The Imperial College of London engaged with Vokke to develop a community data comparison and collection product, allowing users to contribute, compare and visualize time series data in real time.
The project was sponsored by the School of Mathematics in London and the University of Sydney, with Vokke developing a solution based on academic research published by the team in the Journal of the Royal Society Interface.
This was not a typical data platform - it needed to operate within a research environment, where accuracy, reproducibility and scale are all critical.
Time series data is inherently complex. Formats vary, structures differ, and meaning is often context-dependent.
The objective was to allow users to upload their own data and compare it against a continuously growing dataset, made up of millions of time series and billions of individual data points.
This introduced several constraints:
At this scale, performance and accuracy are often in tension. The system needed to achieve both.
Rather than adapting the research to fit a standard product model, the platform was designed around the specific requirements of the problem.
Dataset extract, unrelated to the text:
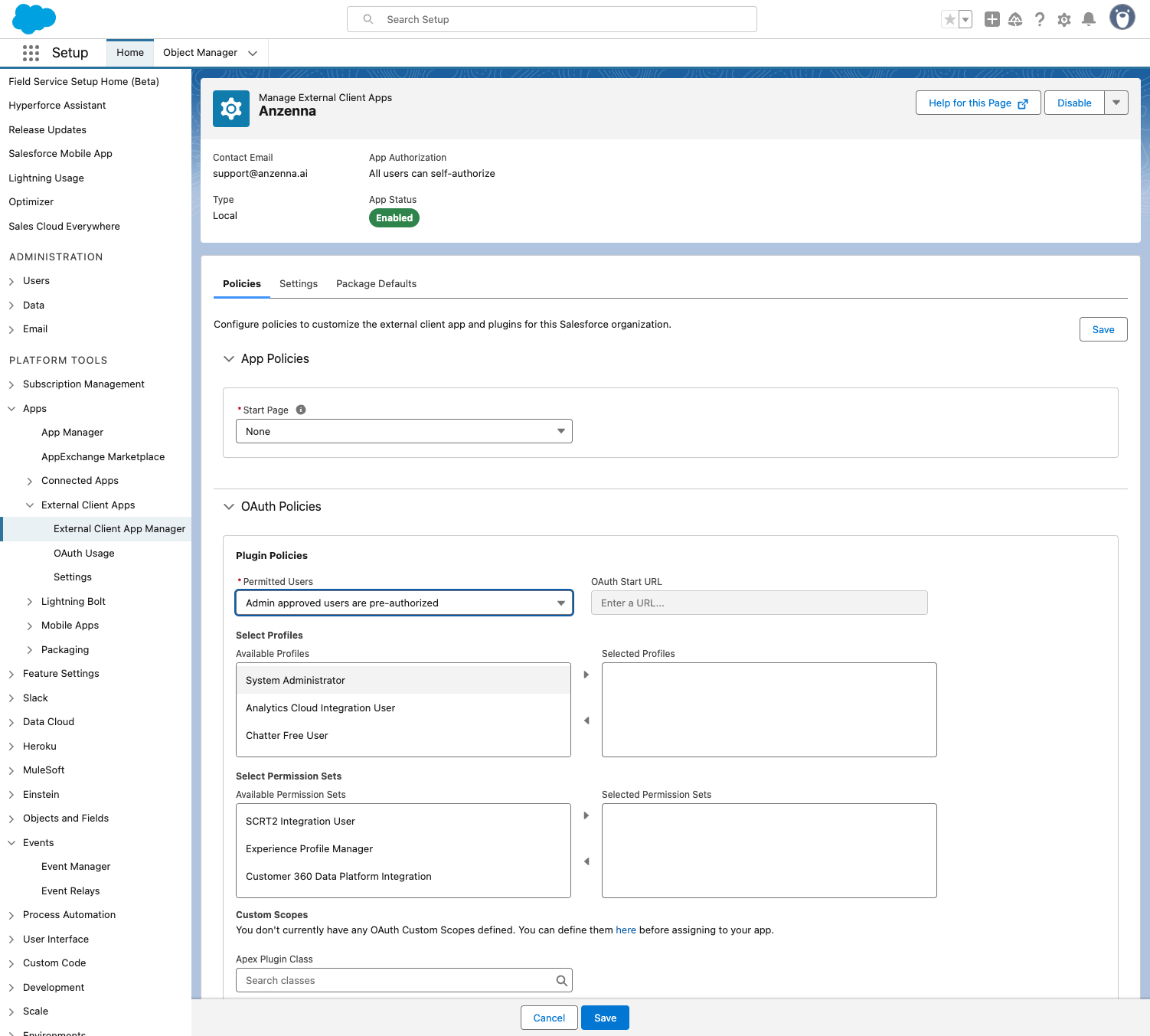
Task: Click the blue Save button at bottom
Action: [x=605, y=1018]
This meant working directly with research teams to ensure that data handling, comparison methods and outputs remained consistent with scientific expectations.
Early decisions focused on preserving integrity and interpretability, ensuring that performance improvements did not come at the expense of accuracy or usability.
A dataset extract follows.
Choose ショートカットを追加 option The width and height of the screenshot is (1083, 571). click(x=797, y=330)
To establish a meaningful dataset from the outset, Vokke migrated thousands of time series from existing sources, enabling the platform to deliver value immediately.
The platform was deployed on-premise within Imperial College infrastructure, running on a Docker-based environment hosted on bare metal servers - providing the control and performance required while aligning with institutional constraints.
Vokke developed a platform that allows users to upload, process and compare time series data in real time.
Data can be ingested in formats including CSV, Excel and MP3, then normalised and prepared for analysis. Once uploaded, each dataset is compared against a large, evolving database of existing time series.
Similarity is calculated using multiple metrics, executed through optimised C programs running in the cloud. Fast search capability is enabled through a modified locality-sensitive hashing algorithm, allowing relevant matches to be identified without requiring full dataset comparisons.
Results are presented through an interactive visual interface, enabling users to explore relationships between datasets in a way that supports both analysis and interpretation.
Researchers are able to work with their own datasets in the context of a much larger body of data, identifying patterns and relationships that would otherwise be difficult to detect.
Analysis becomes more accessible, with results presented in a way that supports interpretation rather than requiring specialist handling.
The platform supports both ongoing research and practical application, bridging the gap between theoretical models and usable systems.